* **Quoted passage**:
__________

Thursday, October 23, 2008

600,000,000,000,000?

From: www.newsweek.com

By Barrett Sheridan NEWSWEEK

If some banks are too big to fail, $600 trillion has become the number too big to question. That's $600,000,000,000,000—the rough figure cited in many news reports for the total size of the derivatives market, now blowing up to such alarming effect. At a time of mind-boggling turmoil on Wall Street, perhaps it's not surprising that few stop to ponder how a market for obscure financial products, or any product, could have quadrupled in size since 2002, and now measures more than 12 times the size of the world economy. How could any "market" rack up sales that dwarf the income of all nations combined? First of all, that $600 trillion figure is out of date, from the end of last year. Official figures haven't been released, but surveys reveal the market has now grown to at least $668 trillion. But the good news is that most of it is not real money. This market is at least a bit less incomprehensibly huge, and dangerous, than the 15-figure numbers suggest.

A little background: derivatives are exactly what they sound like—their worth is derived from something else. That something else could be General Motors stock or Morgan Stanley bonds or any number of other items. In a credit default swap, for instance, a hedge fund that loaned $10 million to Southwest Airlines might agree to pay 1 percent a year, or $100,000, to an investment bank. In return, the investment bank agrees to pay the hedge fund the full $10 million if Southwest goes bankrupt. When journalists print big, scary numbers like the $668 trillion figure above, they're referring to the "notional value," or the worth of the underlying assets—$10 million in the Southwest example. In almost every case, only a small sliver of that ($100,000 in this case) is real money changing hands.

"It's not a wrong number," says Stephen Figlewski, a professor of finance at NYU's Stern School of Business and founding editor of the Journal of Derivatives, of the hundreds of trillions. "But it's not at all comparable to the sort of things people are trying to compare it to, like the total amount of stock traded on the New York Stock Exchange. These numbers cannot be compared." Saying there's $668 trillion in derivatives floating out there is like saying every lottery ticket sold is worth the full value of the jackpot. If the jackpot is $100 million and lottery organizers sell 2 million tickets, "that's $200 trillion worth of lottery wealth that's circulating!" jokes Figlewski. "When you say it that way, everybody knows that's a complete nonsense number."

The total world market value of derivatives—the money these promises are actually worth today—is more in the neighborhood of $15 trillion. That is still huge, slightly larger than the U.S. economy. And it's growing fast: the derivatives market has been doubling in size every two or three years for the last decade, for many reasons. Increasingly sophisticated computers make it easier to create and price complicated derivatives. Another is the continuing rise of "quants," math geniuses who Wall Street began recruiting in the mid-1980s, precisely to invent exotic new financial products. Top universities smelled the money, and now most have graduate programs in financial engineering.

__________

* **Information provided**:

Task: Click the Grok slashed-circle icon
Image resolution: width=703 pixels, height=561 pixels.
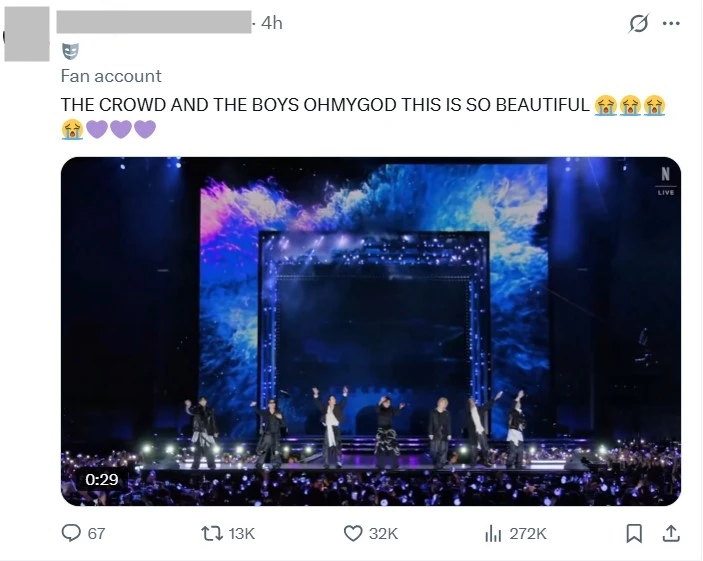Action: (638, 24)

__________

* **Work instructions**:
**a)** In the derivatives article, why does the $668 trillion figure overstate how much real money the market involves?
**b)** What does the derivatives article give as the total world market value of derivatives?
**c)** From the derivatives article, copy the passage starting at "The total world" and ending at "in financial engineering.".

* **Task answers**:
**a)** The figure is the "notional value," meaning the worth of the underlying assets, like the full $10 million loan in the Southwest example. In almost every case, only a small sliver of that amount, such as the $100,000 yearly payment, is real money changing hands.

**b)** About $15 trillion.

**c)**
The total world market value of derivatives—the money these promises are actually worth today—is more in the neighborhood of $15 trillion. That is still huge, slightly larger than the U.S. economy. And it's growing fast: the derivatives market has been doubling in size every two or three years for the last decade, for many reasons. Increasingly sophisticated computers make it easier to create and price complicated derivatives. Another is the continuing rise of "quants," math geniuses who Wall Street began recruiting in the mid-1980s, precisely to invent exotic new financial products. Top universities smelled the money, and now most have graduate programs in financial engineering.